Task instructions:
Could you scale the records starting with the line containing "You are a GUI" and going on through the line containing "(x=406, y=230)", reproducing those lines in full with their requests and multiplying every click coordinate in the answers by 1.55, rounded to whole numbers with halves rounded up?

Extracted data:
▬▬▬▬▬▬

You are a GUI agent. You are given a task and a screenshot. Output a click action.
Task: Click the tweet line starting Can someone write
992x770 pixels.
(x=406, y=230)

▬▬▬▬▬▬

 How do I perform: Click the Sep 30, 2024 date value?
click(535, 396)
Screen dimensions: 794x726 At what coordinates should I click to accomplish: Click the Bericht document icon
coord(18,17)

▬▬▬▬▬▬

Correct answer:
You are a GUI agent. You are given a task and a screenshot. Output a click action.
Task: Click the tweet line starting Can someone write
992x770 pixels.
(x=629, y=357)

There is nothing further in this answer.